If you receive a letter, you’re not alone

“It’s not uncommon for well-meaning taxpayers to receive these letters,” says Russell.

“Often they’ve just made a simple mistake. For example, they forgot to include one PAYG summary after switching jobs during the year, or they didn’t realise that bank interest, allowances and Centrelink payments like Newstart and Youth Allowance, are classified as income and must be declared.

“Last year, an increased number of taxpayers were issued with data matching letters and we’re likely to see the same thing in 2018, although this doesn’t mean more people are doing the wrong thing. Rather, the ATO’s improved technology has broadened its reach, allowing it to identify more errors and unusual deduction claims.”

What you need to do next

The ATO letter will list the items in question and outline the changes it plans to make based on the discrepancies flagged.

If a taxpayer disagrees with the ATO and has the evidence to support their claims, the ATO will usually be understanding and reverse its position.

“The evidence required by the ATO is quite standard. Assuming a taxpayer’s records are up to date, and they have access to their bank statements and employment records, it should be easy enough to gather,” says Russell.

“Income-related items can be supported by a PAYG statement summary, private health statement or bank statement. While deductions require a receipt or supporting records such as a logbook.”

After receiving the taxpayers’ evidence, the ATO will determine whether or not to alter their return. If the ATO does follow through with any changes, another notice of assessment will be issued to reflect the new information.

If a claim is flagged and the taxpayer is unable to substantiate it, the penalty will be based on whether the ATO thinks that the taxpayer took reasonable care when completing the tax return.

“There usually won’t be a penalty when an innocent mistake, such as entering an incorrect digit or forgetting the PAYG summary from a second job, has been made,” says Russell.

“However, if the mistake results in a larger tax refund than the taxpayer is entitled to, they’ll have to repay the surplus amount, and potentially interest too.

“In situations where the ATO determines that the taxpayer did not take reasonable care, was reckless in completing their return, or intentionally disregarded tax rules, a penalty might be issued in addition to repaying any overpayment and interest.”

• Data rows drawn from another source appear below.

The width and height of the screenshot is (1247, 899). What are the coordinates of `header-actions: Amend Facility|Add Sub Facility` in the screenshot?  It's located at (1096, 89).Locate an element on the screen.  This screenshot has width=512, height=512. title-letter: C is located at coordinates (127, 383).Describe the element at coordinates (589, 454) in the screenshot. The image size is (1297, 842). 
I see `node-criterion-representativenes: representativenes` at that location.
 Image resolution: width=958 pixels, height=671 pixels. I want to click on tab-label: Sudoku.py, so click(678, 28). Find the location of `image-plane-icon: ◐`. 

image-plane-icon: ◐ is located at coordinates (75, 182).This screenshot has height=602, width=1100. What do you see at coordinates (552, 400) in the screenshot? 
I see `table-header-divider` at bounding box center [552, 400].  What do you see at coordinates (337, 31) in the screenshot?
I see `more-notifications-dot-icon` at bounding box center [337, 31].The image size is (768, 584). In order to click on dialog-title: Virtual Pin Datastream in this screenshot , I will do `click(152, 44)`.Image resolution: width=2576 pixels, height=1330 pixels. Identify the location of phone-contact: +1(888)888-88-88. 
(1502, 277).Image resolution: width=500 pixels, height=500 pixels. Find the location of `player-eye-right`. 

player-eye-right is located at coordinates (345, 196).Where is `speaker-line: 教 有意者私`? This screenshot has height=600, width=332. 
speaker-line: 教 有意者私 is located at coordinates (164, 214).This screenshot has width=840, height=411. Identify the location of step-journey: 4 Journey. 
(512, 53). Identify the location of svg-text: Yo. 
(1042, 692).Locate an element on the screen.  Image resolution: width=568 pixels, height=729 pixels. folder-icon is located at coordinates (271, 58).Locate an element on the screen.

This is usually at a cost of $210 per unit, or as much as 75% of the amount owed if it finds that there was intentional disregard.

It’s also possible for a taxpayer to receive a refund prior to a data matching letter. If the ATO does adjust their return, the taxpayer will either receive an additional refund or be required to pay some of the original refund back.

“It’s important not to ignore a data matching letter,” says Russell.

“They can be confronting, but remember your accountant has your best interest in mind and can help negotiate with the ATO on your behalf.”